Dataset entries
▬▬▬

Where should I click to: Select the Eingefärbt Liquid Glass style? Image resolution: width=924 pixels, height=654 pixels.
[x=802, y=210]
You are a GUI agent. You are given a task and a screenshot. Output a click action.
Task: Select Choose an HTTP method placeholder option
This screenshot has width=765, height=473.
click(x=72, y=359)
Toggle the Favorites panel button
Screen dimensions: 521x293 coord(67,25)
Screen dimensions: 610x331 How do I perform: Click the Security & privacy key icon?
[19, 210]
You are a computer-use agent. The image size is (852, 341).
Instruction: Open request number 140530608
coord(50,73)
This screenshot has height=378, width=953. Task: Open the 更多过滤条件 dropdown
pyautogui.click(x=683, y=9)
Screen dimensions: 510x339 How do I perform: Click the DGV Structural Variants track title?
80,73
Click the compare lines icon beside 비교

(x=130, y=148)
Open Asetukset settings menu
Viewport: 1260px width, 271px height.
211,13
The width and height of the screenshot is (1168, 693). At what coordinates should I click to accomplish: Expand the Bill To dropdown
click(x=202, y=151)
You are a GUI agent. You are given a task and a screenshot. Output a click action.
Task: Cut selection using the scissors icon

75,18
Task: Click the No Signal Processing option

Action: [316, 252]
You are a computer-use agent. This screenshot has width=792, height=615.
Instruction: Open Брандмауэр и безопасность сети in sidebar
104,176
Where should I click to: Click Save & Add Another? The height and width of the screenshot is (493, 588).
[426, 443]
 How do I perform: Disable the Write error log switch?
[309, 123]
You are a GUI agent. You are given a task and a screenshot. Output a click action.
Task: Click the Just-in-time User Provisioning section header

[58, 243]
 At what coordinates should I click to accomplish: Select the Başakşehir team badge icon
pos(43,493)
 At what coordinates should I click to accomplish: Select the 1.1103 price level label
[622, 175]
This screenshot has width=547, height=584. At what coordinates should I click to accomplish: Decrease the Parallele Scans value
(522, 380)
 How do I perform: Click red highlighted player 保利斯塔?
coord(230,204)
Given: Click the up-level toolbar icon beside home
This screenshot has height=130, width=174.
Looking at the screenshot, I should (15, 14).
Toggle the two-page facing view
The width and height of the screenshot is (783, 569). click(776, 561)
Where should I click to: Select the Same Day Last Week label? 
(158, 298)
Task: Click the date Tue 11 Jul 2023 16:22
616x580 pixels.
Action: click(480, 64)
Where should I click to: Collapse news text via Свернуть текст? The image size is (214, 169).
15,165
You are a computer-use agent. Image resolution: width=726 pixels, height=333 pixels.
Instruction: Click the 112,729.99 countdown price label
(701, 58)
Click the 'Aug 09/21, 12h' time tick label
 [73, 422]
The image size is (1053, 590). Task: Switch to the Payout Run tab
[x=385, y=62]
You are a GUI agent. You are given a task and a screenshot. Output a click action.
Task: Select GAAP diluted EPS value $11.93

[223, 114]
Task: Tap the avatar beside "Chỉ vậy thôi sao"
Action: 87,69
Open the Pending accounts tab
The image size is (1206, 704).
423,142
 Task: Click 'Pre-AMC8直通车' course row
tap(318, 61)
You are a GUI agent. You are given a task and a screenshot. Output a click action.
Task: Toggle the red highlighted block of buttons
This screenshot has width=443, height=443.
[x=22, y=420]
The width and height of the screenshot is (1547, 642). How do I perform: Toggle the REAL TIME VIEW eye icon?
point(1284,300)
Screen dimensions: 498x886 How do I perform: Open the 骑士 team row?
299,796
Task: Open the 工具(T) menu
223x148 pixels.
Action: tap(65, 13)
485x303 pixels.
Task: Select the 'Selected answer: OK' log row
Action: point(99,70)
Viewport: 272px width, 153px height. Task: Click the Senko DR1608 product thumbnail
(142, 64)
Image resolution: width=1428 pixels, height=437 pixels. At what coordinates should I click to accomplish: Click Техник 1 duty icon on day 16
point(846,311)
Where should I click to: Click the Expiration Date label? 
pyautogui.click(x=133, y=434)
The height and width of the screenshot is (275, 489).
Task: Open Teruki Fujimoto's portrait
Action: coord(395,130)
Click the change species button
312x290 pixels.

▬▬▬

▶ [Problem details]: Show every line from the entries that includes the word "computer".

▶ [Exercise solution]:
You are a computer-use agent. The image size is (852, 341).
You are a computer-use agent. This screenshot has width=792, height=615.
You are a computer-use agent. Image resolution: width=726 pixels, height=333 pixels.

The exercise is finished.